At the 2014 Rainforest Writer’s Retreat, I was lucky enough to meet Diana Pharaoh Francis. In addition to just generally being a great addition to the retreat, Diana gave us two informative presentations about writing. One of these was about engaging characters, and I thought I’d share some of the things I learned. Buckle up–I’m about to lay a lot of information on you!

Getting a reader engaged with your characters is of paramount importance. Without an emotional connection, the reader is likely to put the story down. It doesn’t matter how clever or exciting the plot might be; people want to identify with the characters, whether it be loving them/wanting to be them, hating them, or a combination of the two.

Let’s start with some examples of likeable qualities we can give our characters. I’m sure you can think of even more.
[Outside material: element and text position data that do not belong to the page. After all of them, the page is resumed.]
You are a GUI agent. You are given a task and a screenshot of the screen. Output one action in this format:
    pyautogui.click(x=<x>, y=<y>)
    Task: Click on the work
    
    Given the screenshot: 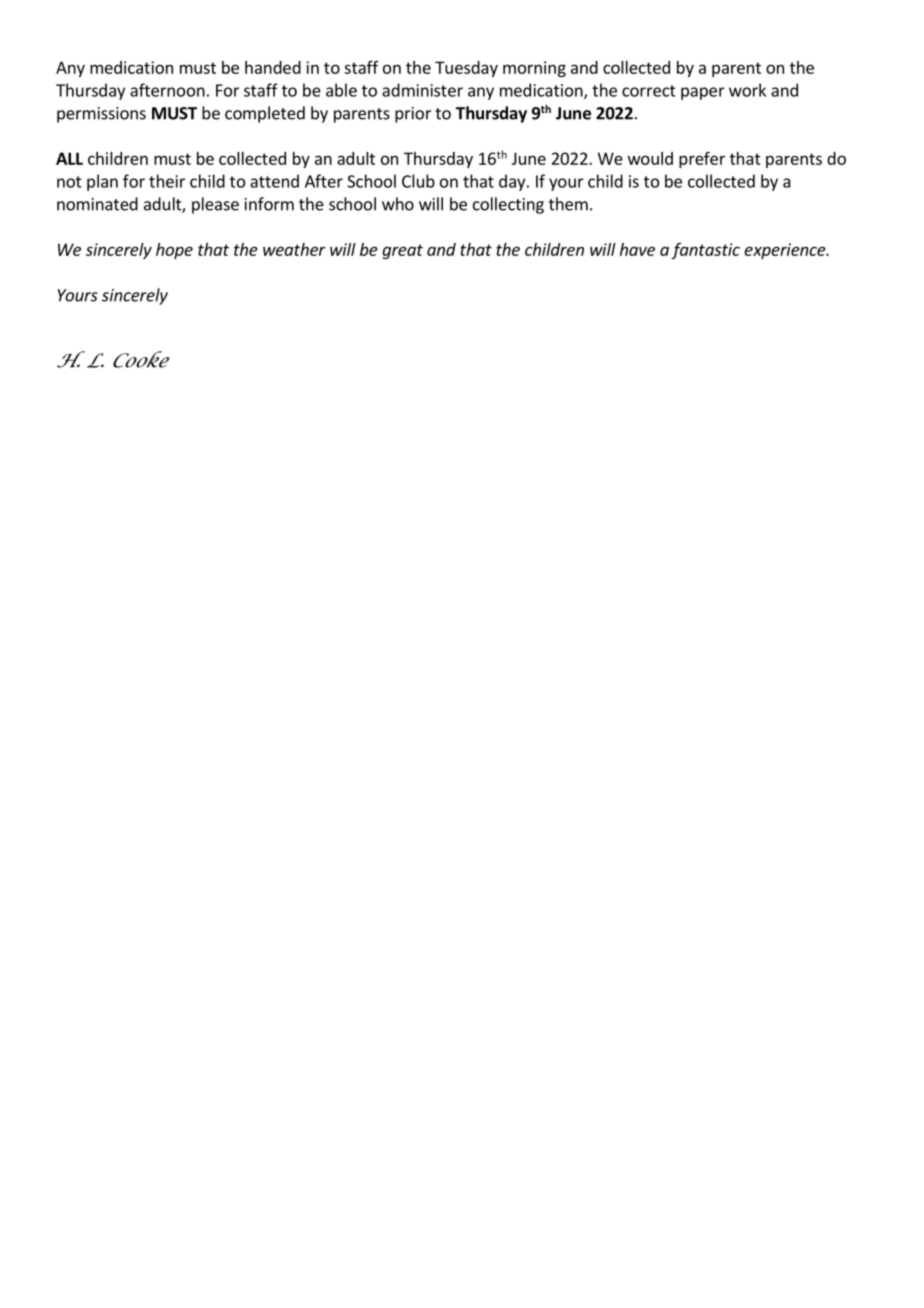 What is the action you would take?
    pyautogui.click(x=747, y=90)
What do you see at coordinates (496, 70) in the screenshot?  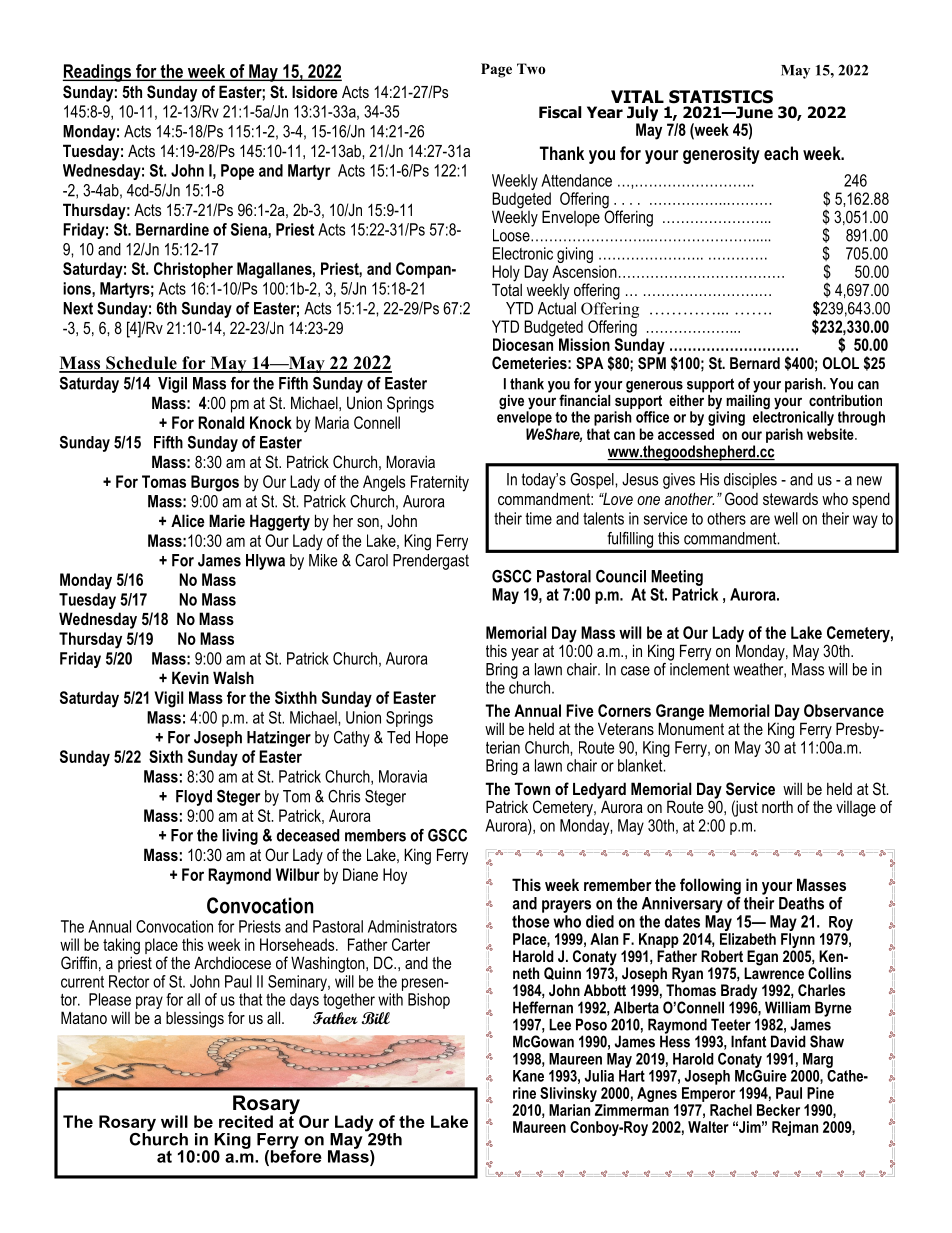 I see `Page` at bounding box center [496, 70].
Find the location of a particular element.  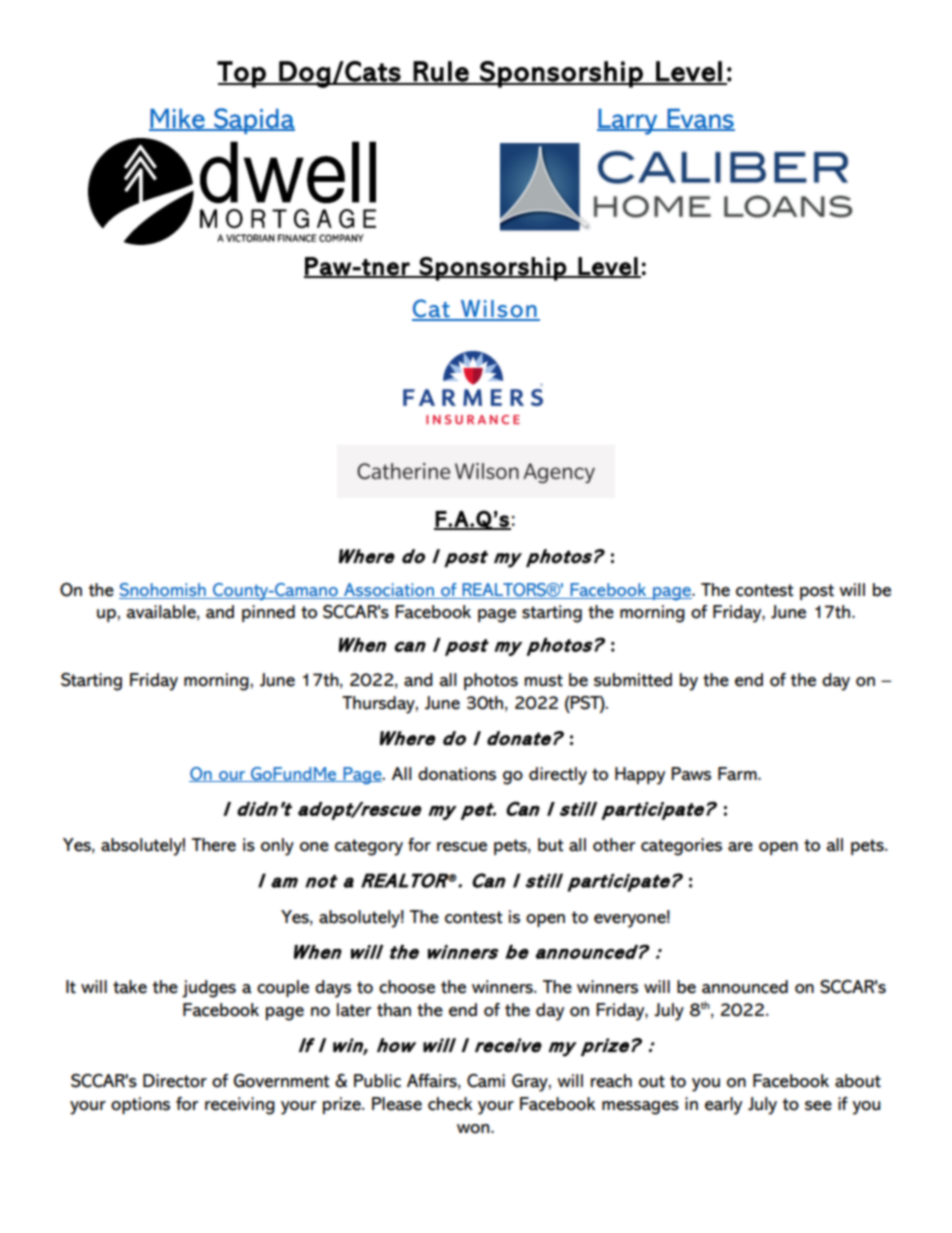

but is located at coordinates (551, 845).
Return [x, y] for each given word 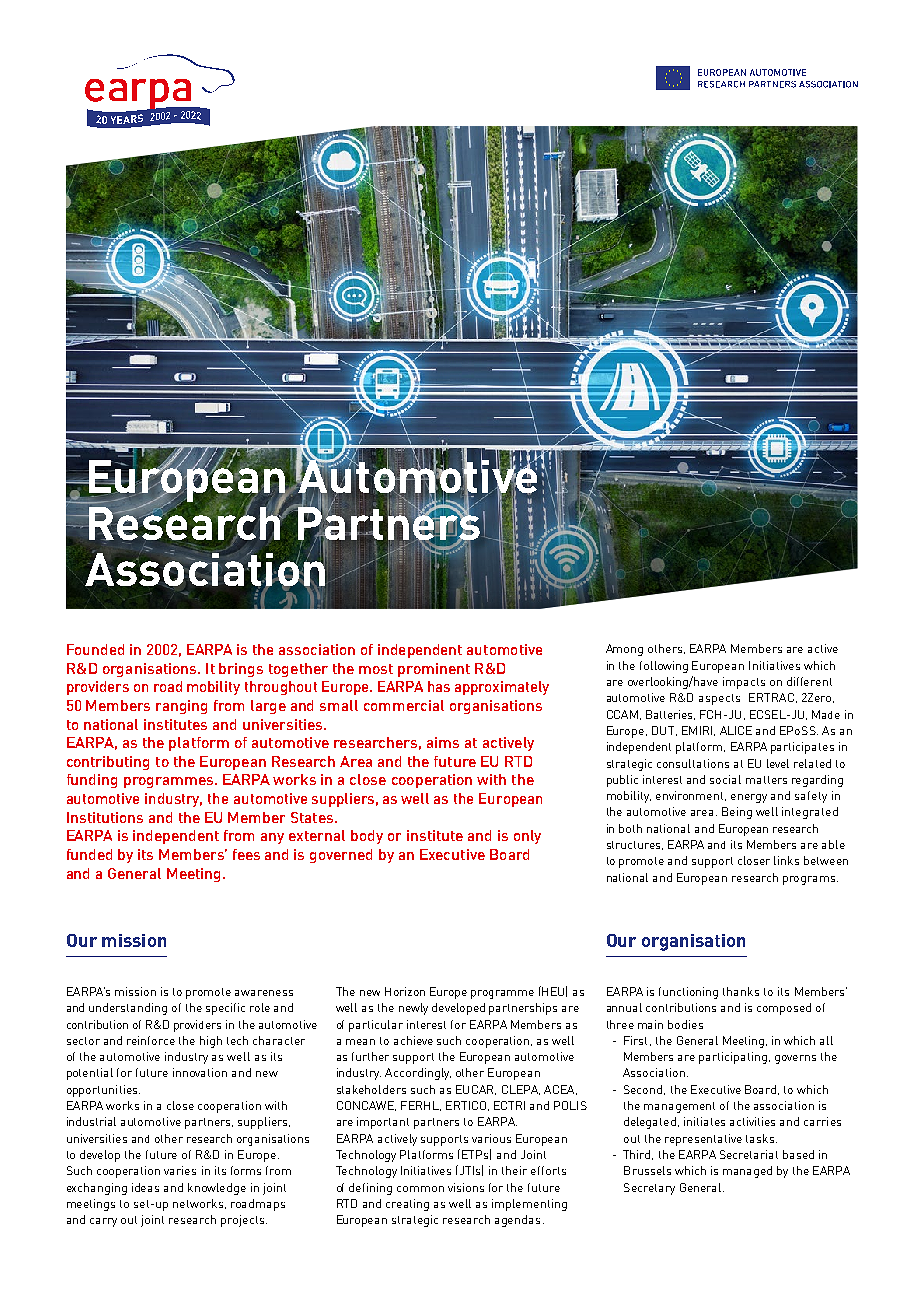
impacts [744, 683]
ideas [145, 1187]
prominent [434, 670]
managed [747, 1172]
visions [466, 1187]
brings [241, 670]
  • Redemption: If the character doesn’t ever show any redeeming qualities or hints that they’re going to improve, you’ll lose them. Going out of their way to help someone is an endearing quality.
  • Justification: Give them a good reason to do what they’re doing. Something that the character believes in will hook the reader, for instance. Don’t info dump, though. Slow reveal, dribble bits of it here and there, so the reader’s always looking for more.
  • Make sure your character shows likeable qualities; but only part of the time. (All the time is too much). The bad stuff, the character needs to own it.
  • Competence is a big one. We like watching people who are good at what they do. Consider James Bond: he’s a violent psychopath who doesn’t particularly respect women, trashes nearly every piece of equipment he’s given, and kills indiscriminately. But he’s really good at what he does, and we love him for it.
  • Have your character do things readers can identify with. Let readers live out their fantasies through the character, things they would never do in real life. Think vigilantes, etc.
  • Make them someone who smiles through the pain. Despite angst, they keep going, no whining.
  • They should make attempts to be good every once in a while. This doesn’t mean they’re just generally ‘good guys’… I’m talking about actual conscious choice to do something abnormally ‘good’. This is that little thing Taylor likes to call “Save the Cat”.
  • The character should recognize their own failings on some level; maybe not enough to change, but maybe enough to wish they could change.

So now you have a bunch of ideas about what qualities your likable characters might have. Think about them, and take a week or so to put them together with some of your characters. Next time, I’ll tell you about some unlikeable qualities, and how to get them across to your readers.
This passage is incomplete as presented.